Kota nodded. She could see the logic in it. She reached down and checked her cutlass, reassuring herself that it was ready for the fight to come.
Nadani knelt in the captain’s cabin of the Bloody Aether, her arms shackled to the floor. It was the third time her new master, Alborin, had restrained her this way. Each time before, the ship had attacked some other vessel out in the Aether, and Nadani had no reason to believe this time would be any different. She wondered if she would die this time. She knew nothing of Aetherships, or void sailing, but she had heard Alborin talking to his first officer about how close they had come to losing the ship in the last battle. Something about damage to the belly sail. It made her wonder if this time, Alborin’s enemies might have more luck than the last two times.
She wasn’t sure if such a thought worried her or comforted her. She’d been Alborin’s property for two months now, and she knew that she much preferred her previous master. Belonging to Bodeya hadn’t exactly been pleasant, but Bodeya had at least seemed to value her as something other than a piece of merchandise to be sold at the first opportunity. Alborin told her he already had a buyer for her. That wouldn’t bother her so much if she couldn’t see the fear in his eyes when he boasted about it, but the boasts were nothing more than an attempt to convince himself he wasn’t terrified of his patron.

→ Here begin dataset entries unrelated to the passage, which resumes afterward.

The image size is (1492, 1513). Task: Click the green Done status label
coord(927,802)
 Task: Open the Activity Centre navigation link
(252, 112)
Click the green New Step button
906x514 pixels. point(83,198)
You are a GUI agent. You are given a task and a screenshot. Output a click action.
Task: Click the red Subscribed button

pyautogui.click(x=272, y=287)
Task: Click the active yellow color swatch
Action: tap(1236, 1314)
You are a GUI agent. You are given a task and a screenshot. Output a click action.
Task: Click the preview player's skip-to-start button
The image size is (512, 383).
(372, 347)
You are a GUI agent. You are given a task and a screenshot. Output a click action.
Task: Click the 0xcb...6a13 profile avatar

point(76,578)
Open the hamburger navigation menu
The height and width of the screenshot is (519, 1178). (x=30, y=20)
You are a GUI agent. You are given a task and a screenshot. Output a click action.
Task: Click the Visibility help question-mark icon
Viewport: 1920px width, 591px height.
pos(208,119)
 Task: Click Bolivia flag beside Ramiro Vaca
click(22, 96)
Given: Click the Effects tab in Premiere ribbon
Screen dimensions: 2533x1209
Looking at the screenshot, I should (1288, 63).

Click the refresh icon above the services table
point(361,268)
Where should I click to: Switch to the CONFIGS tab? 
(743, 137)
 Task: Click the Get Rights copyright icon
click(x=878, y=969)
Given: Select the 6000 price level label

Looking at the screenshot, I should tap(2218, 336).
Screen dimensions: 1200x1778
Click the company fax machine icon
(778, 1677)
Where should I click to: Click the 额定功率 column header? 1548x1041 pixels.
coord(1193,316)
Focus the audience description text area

Nadani knew terror when she saw it because she saw it often. When guests at Bodeya’s manor had looked at her horns and hooves and claws, at her snow-white skin and inky black eyes, they always felt a touch of terror. They feared her because she had the blood of a demon in her. Bodeya was one of the few people who hadn’t looked at her with terror, but even she had feared her. That’s why Bodeya had never taken off the slave collar or the manacles. Fear. Even with the slave brand that magically bound her from hurting her owner, or in any way disobeying her, Bodeya had never stopped fearing her.
Alborin feared her too. She could see it in his eyes, hear it in his voice, smell and taste it in the air when he was in the room with her. But however much he feared her, it didn’t approach the level of fear he felt for whoever he meant to sell her to. Which left her wondering if it might not be better if whoever they were going to fight did get lucky, and send them spiraling off into the Aether, out of control, and with no way to find a safe port before their food ran out, or their Crystal Sphere collapsed and the Quintessence swallowed them.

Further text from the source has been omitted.